Few critics, too, appreciate that Snow used language differently from literary critics. He was neither advancing claims nor outlining a theory; he was using the anecdotes to call something to our attention for us to see ourselves. Philosophers call such use of language “formal indication”. It is indicative, for it aims only to point at something rather than paint it in detail, knowing that we would experience it differently. It is formal, for it provides enough clues so that we can identify it nevertheless.

Snow’s indications allow us to recognize the two-culture gap half a century later in a different world. At a dinner recently, I sat across from a mathematician who felt perfectly comfortable asserting that his professional work was located in a special, ideal mathematical world that it took years to master and from which I was excluded – but who expected that my professional work as a philosopher ought to be fully explainable to him in a few sentences, and who mocked me when I said it could not. I also recognize the two-culture gap in the attitude of historians, novelists and philosophers who deride the idea that they need to incorporate science when thinking through humanity’s “important questions”; a condition that I named — with less flair than Snow — “anosognosia” (Physics World September 2005 p19 and February 2006 p18).

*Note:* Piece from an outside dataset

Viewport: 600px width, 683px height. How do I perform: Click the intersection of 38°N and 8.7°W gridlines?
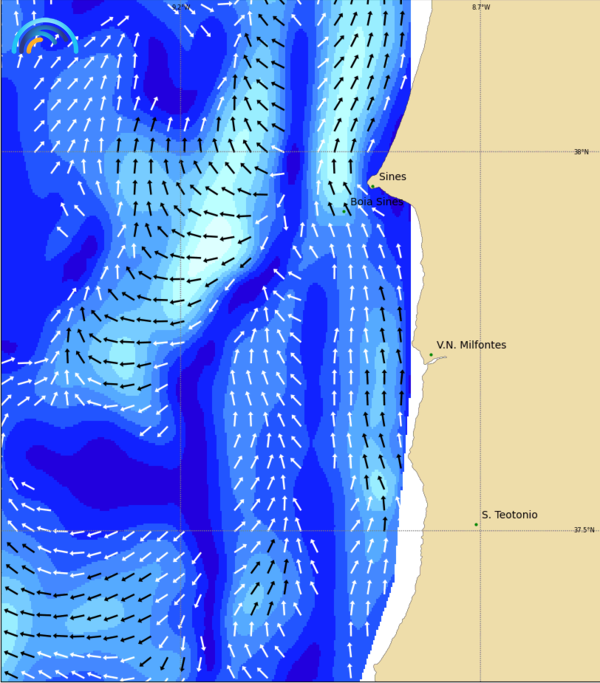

Finally, most critics fail to notice that Snow’s ultimate concern was moral. It was not with the two cultures as such, but with the Venetian shadow. In its last half-century, the Venetian Republic was powerful, lucky and wealthy; its leaders patriotic, tough and pragmatic. Yet they could not stop the republic from sliding into decline, due to entrenched habits that prevented them from mobilizing their vast resources. The Venetian shadow still haunts us, Snow thought. To banish it, we must overhaul our overspecialized educational system — and that’s why the two cultures matters.

The critical point

The flood of responses inspired by the book led Snow to compare himself to the sorcerer’s apprentice. Its continuing popularity is indeed surprising, given that Snow’s expectations were unrealistic, his description of culture simplistic and his characterizations stereotyped.

The number of literary intellectuals who know the second law is probably slightly higher than in Snow’s time, thanks to writers like Thomas Pynchon and Tom Stoppard, who have incorporated it into their work. And certain new scholarly fields, such as science and technology studies, span the two cultures. Yet these are small developments that leave the two poles essentially intact. The pertinence of the phrase “two cultures” continues; the science kids and the humanities kids, as it were, still sit at different tables in the lunchroom. Anosognosia still afflicts them both, as well as the shameless asymmetry in which “culture” is associated mainly with humanities education. Most disturbingly, however, the nagging continued relevance of Snow’s phrase should force us to rethink our intended solutions to today’s moral concerns, including energy policy, global warming, and genetic engineering.